Jonathan Coulton, Thing a Week Four – I had a couple of the big tunes from this album, but I downloaded the rest this month. None of these are amazing standouts, but they hold up. “Under the Pines” is particularly deceptive, as it appears to be about a lost love, but then reveals itself to be about a tryst with, um, Bigfoot. “The Big Boom” also deceives in the other way, appearing to be an hilarious end-of-the world song like Weird Al’s “Christmas at Ground Zero,” but its jaunty pop guitars hide the very real fear of another attack that dwells inside most New Yorkers, if not in most Americans. Of the whole album, I still think “Creepy Doll” far outshines anything else there, but that wasn’t a new song to me.

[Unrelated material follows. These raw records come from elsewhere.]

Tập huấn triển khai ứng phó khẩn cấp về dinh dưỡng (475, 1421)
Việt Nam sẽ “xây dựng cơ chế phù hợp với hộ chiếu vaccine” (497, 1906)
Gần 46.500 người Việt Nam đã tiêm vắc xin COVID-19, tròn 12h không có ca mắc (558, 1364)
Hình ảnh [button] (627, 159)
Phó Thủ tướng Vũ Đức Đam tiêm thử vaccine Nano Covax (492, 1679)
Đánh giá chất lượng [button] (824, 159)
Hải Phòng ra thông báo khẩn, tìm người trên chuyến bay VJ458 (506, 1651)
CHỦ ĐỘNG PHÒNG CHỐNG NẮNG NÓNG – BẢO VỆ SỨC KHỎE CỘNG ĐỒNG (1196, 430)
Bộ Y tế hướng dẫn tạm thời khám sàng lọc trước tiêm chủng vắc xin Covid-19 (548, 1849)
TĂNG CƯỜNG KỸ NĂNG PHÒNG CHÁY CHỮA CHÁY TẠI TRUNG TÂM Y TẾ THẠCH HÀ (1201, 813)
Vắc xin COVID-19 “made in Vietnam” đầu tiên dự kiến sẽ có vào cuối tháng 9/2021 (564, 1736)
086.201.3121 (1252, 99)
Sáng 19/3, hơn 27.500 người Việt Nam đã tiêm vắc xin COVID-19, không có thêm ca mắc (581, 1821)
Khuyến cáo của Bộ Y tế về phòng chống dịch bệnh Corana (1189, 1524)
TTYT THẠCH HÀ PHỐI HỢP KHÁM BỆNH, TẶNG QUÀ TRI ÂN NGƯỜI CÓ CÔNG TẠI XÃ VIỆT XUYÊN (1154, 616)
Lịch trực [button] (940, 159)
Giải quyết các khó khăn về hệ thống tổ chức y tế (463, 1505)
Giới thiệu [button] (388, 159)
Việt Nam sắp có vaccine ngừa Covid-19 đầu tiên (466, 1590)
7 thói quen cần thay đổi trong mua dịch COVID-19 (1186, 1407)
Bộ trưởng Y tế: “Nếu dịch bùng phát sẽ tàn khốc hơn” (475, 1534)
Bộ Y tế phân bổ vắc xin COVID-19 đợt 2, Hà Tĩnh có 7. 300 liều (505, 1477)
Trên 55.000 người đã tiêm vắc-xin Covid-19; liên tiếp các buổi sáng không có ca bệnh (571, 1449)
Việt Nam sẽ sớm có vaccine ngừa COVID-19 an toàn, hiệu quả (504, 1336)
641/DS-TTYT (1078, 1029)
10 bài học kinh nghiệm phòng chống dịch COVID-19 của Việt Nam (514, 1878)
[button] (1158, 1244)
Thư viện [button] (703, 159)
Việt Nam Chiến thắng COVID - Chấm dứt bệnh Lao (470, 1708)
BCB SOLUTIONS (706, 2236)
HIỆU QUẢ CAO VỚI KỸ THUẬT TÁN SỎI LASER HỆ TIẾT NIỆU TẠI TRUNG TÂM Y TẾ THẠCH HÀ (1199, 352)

Ralph Buckley, Cocoa Krispies & Lucky Charms– Buckley’s light-hearted songs and solid lyrics are a delight. I am reminded a lot of Jude or perhaps someone like David Gray. The high-spirited air of the title track particularly captured my imagination. I’ll definitely be downloading more Buckley in future. In retrospect, looking at songs like “The Bees are Dying” makes me reconsider the phrase “light-hearted.”
racecar, Country Gold – This collection of classic folk-style songs with a modern sensibility works pretty well for me. Having listened to some Guthrie and Seeger over the last couple months, I was happy to hear the original songs, as well as the reworked classics. I particularly like “Sunshine Revisited” and “Mary Lou.”
Ivan Ivanovich & The Kreml Krauts, Begi Suka – I’ve come to appreciate the European version of ska that has emerged, blending classic Polka sensibilities with punk/ska aesthetic. The result are ska songs driven less by horns and more by accordions. Ivan and the Krauts are an excellent example of this genre. I particularly like “Velospied,” but they’re all solid songs. Not knowing what the Russian lyrics are saying, I’m in danger of succombing to the Engels Laren problem, of course.